Al final de sus años se retiro a trabajar la agricultura y la ganadería en sus tierras de Montecristo en Chirgua, Estado Carabobo, fue General en Jefe de la República de Venezuela, murió en Valencia el 27 de febrero de 1.873
Aquí me extraigo una reflexión hecha por mi amigo Carlos Balladares en su weblog sobre José Laurencio Silva.

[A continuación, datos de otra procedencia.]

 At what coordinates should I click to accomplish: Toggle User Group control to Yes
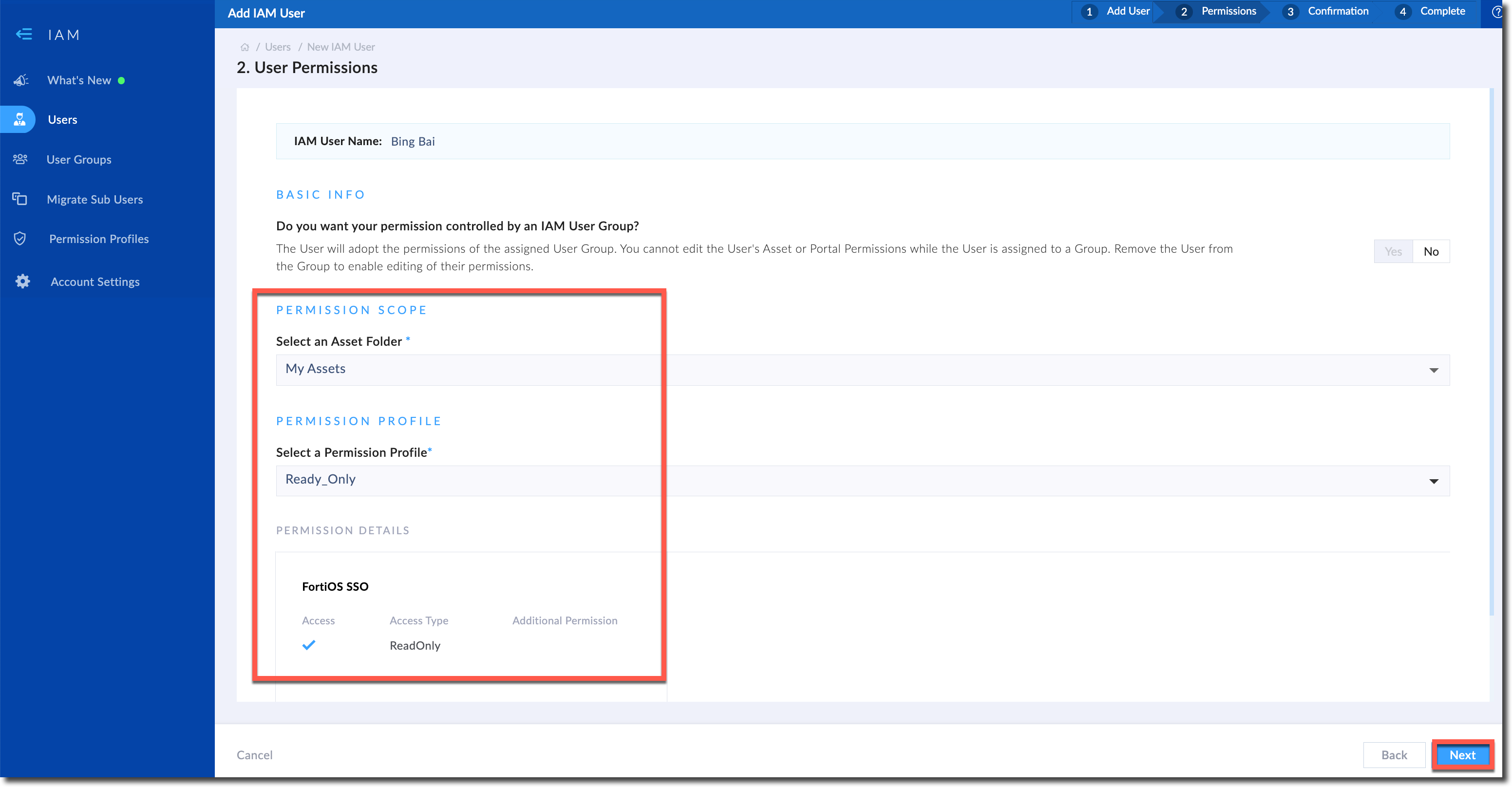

La historia de la Independencia en Venezuela ha estado centrada en la vida de Bolívar (la “historia oficial”, la historia que se dicta en las escuelas, la única que recibe la población); es por ello que la mayoría no tiene ni idea de qué pasaba en el territorio cuando este estaba dominado por los realistas y Bolívar se refugiaba en las Antillas o en Nueva Granada. La historia de toda una nación, la que conocemos; “sigue” a Bolívar en sus constantes huidas; y abandona a los que nunca escaparon del territorio y fueron leales a la causa republicana. Esos que se quedaron y se hicieron guerrilleros para debilitar el “ejército” realista, fueron de algún modo olvidados por los historiadores, y sólo son en verdad valorados cuando se incorporan a los ejércitos de Bolívar. Si no hubiera sido por estos valientes; las acciones de Bolívar habrían sido mucho más costosas, y la guerra más larga. Es verdad que ambos se necesitaron (los que buscaron apoyo en el exterior como Bolívar y los que se hicieron guerrilleros acá) pero la historia oficial sobrevalora a unos y olvida a otros, como si existiera un solo valiente, como si TODO dependiera de un único hombre.